Em primeiro lugar, assim como você, a outra pessoa é apenas um ser humano, portanto, não se pode exigir a perfeição. Afinal, a beleza do amor está justamente em amar o próximo mesmo conhecendo seus defeitos. Em segundo lugar, você nunca saberá quem será seu amigo ou cônjuge, pois não existe amor (fraternal ou conjugal) à primeira vista, não é algo repentino. Uma pessoa que há algum tempo era mais uma entre muitas outras, a partir de certo momento passa a ser única e essencial na sua vida. Mas para que isso aconteça, é preciso ter paciência para conhecer o outro, identificar suas qualidades e limites; se ainda assim você o quiser por perto, é porque, sem dúvida, ele é especial.

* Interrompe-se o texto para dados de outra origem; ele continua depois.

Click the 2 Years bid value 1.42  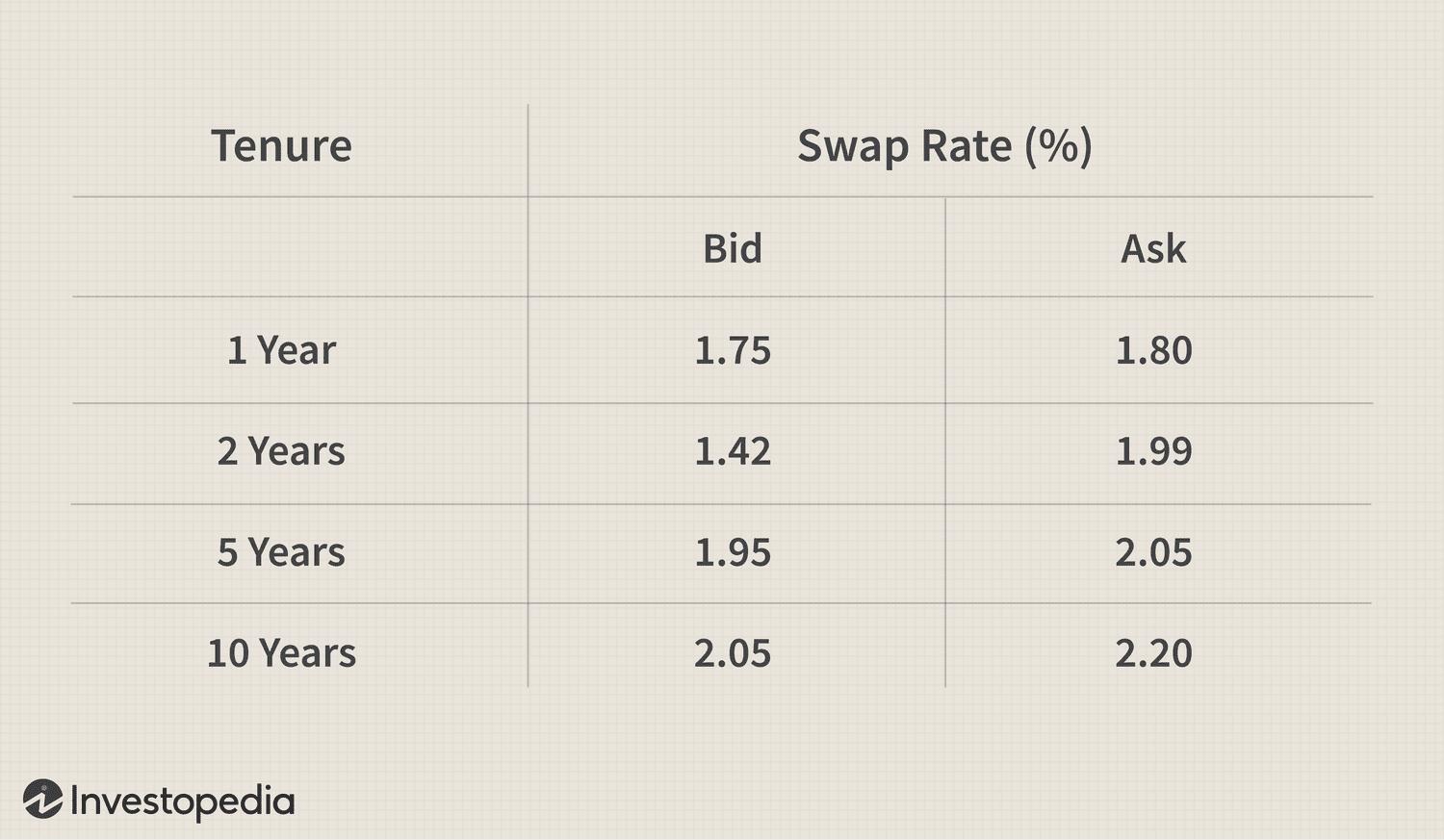point(733,451)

Quanto ao medo, não se pode temer um relacionamento por receio de se machucar ou sofrer; na vida é inevitável ferir-se, portanto, o único medo que você pode ter é o de não viver. Quando se der conta disso, entenderá a beleza desses versos declamados pelo pequeno príncipe quando ele foi rever as rosas:

“Vós não sois absolutamente iguais à minha rosa, vós não sois nada ainda. Ninguém ainda vos cativou, nem cativastes ninguém. Sois como era a minha raposa. Era uma raposa igual a cem mil outras. Mas eu a tornei minha amiga. Agora ela é única no mundo.”